The other method of naming is after mythology, and this is mostly seen when it comes to planets and moons within the solar system. Mars is the god of war; Venus is the goddess of love; Pluto and Charon are from the underworld; then there is Mercury, Jupiter, Saturn… You get the idea.
Considering this, seeing the name “Makemake” as the newly discovered Dwarf Planet boggled my mind as to where the name came from. However, as we shall soon see, its not quite as strange as you might think. This dwarf planet was first discovered just after Easter in March 2005 and was originally known as 2005 FY9, a very uninteresting name. Yet, due to it being discovered just several days after Easter, it was given the pet name of the” Easter Bunny.”
So what is the connection between the Easter Bunny and Makemake? Well, following with the theme of gods and such, Makemake is the creator of humanity and the god of fertility to the natives of Easter Island. To us westerners “Makemake” isn’t pronounced the way that we would traditionally say it, it’s not Make-make but pronounced Mah-kay Mah-kay. When saying it out aloud I feel like I’m talking about a fish but that’s just me 🙂
So a little more about this dwarf planet, it has only been in fairly recent times that we’ve actually been able to get any real information on this dwarf planet. On April 23rd 2011 a very special event happened that allowed us to infer some information on this icy dwarf planet–it passed in front of a faint star! This event only lasted for about a minute, so a lot of information had to be gathered very quickly. 7 telescopes were pointed at Makemake as it made its transit in front of NOMAD 1181-0235723. These 7 telescopes were both ground and space based, some were optical and others infrared and of various sizes, the more information collected the better!

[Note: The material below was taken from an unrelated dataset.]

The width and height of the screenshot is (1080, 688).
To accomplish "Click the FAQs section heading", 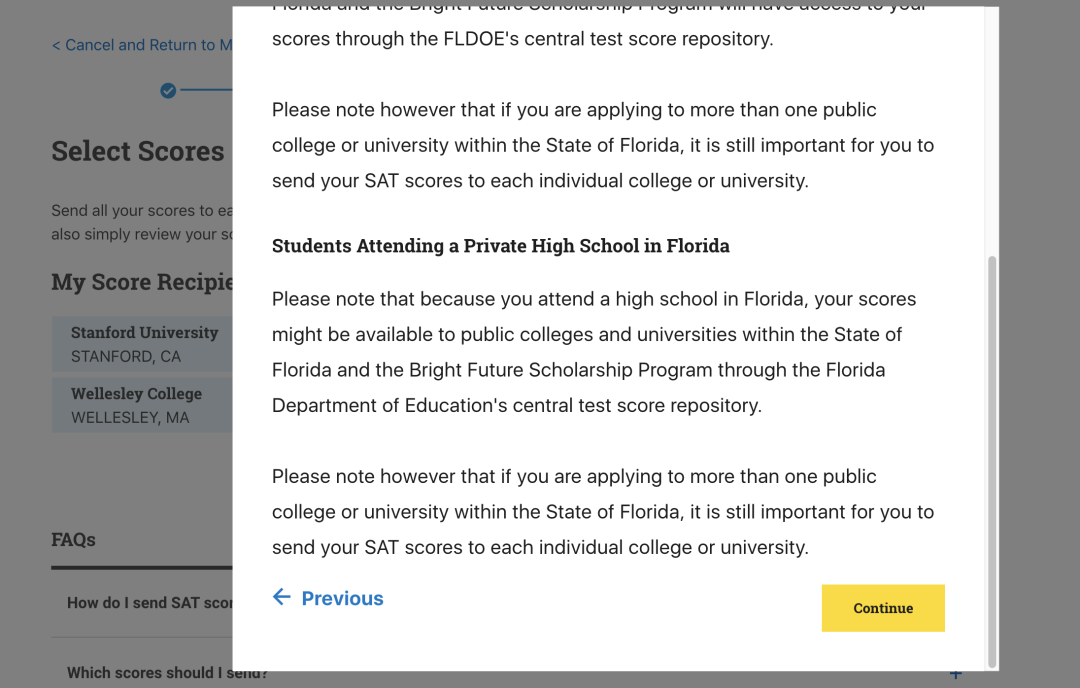I will (74, 539).
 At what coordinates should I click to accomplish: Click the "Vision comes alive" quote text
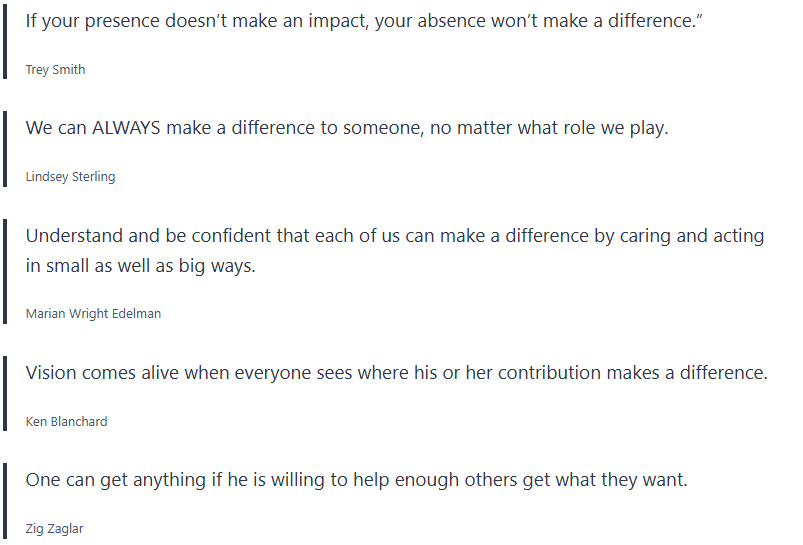pyautogui.click(x=396, y=373)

What did we learn? Makemake is sort of round, a sphere slightly flattened at both poles with dimensions of 1502×1430 km (approximate), an average density of 1.7 grams per cubic centimeter and an albedo of 0.77. To put this into terms that we all might find easier to understand: It’s about 2/3 of the size of Pluto, a little less dense than Pluto, and more reflective than Pluto. Makemake’s surface is composed of what would be best described as “Dirty Ice”, like Eris more than Pluto in this regard.
Another very interesting thing to note is that Makemake has no atmosphere, at least nothing at all detectable. As Makemake passed in front of NOMAD 1181-0235723 the light falloff was instant as opposed to a gradual decline, this tells us that there was no atmosphere dimming before the icy sphere blocked out the light. Will Makemake have an atmosphere? Well it might, when it hits its perihelion it may be close enough to the sun so as to “melt” the surface converting it into a gas and forming a temporary atmosphere. This is what happens on Pluto. Makemake’s orbit has it as close as 38.5 AU but as far out as 53 AU. To compare this with Pluto, it has orbital parameters of 29.7 and 48.7 respectively. So Makemake has an eccentric orbit…but not quite as much as Pluto has.
Well there we have it, Makemake is a dwarf planet made of dirty ice that is a little smaller than Pluto, at a further orbit, and not quite round. It’s named after the creator and a god of fertility as believed by the natives of Easter Island and was discovered just days after Easter in 2005. Personally, I still think that Mah-kay Mah-kay sounds like a fish.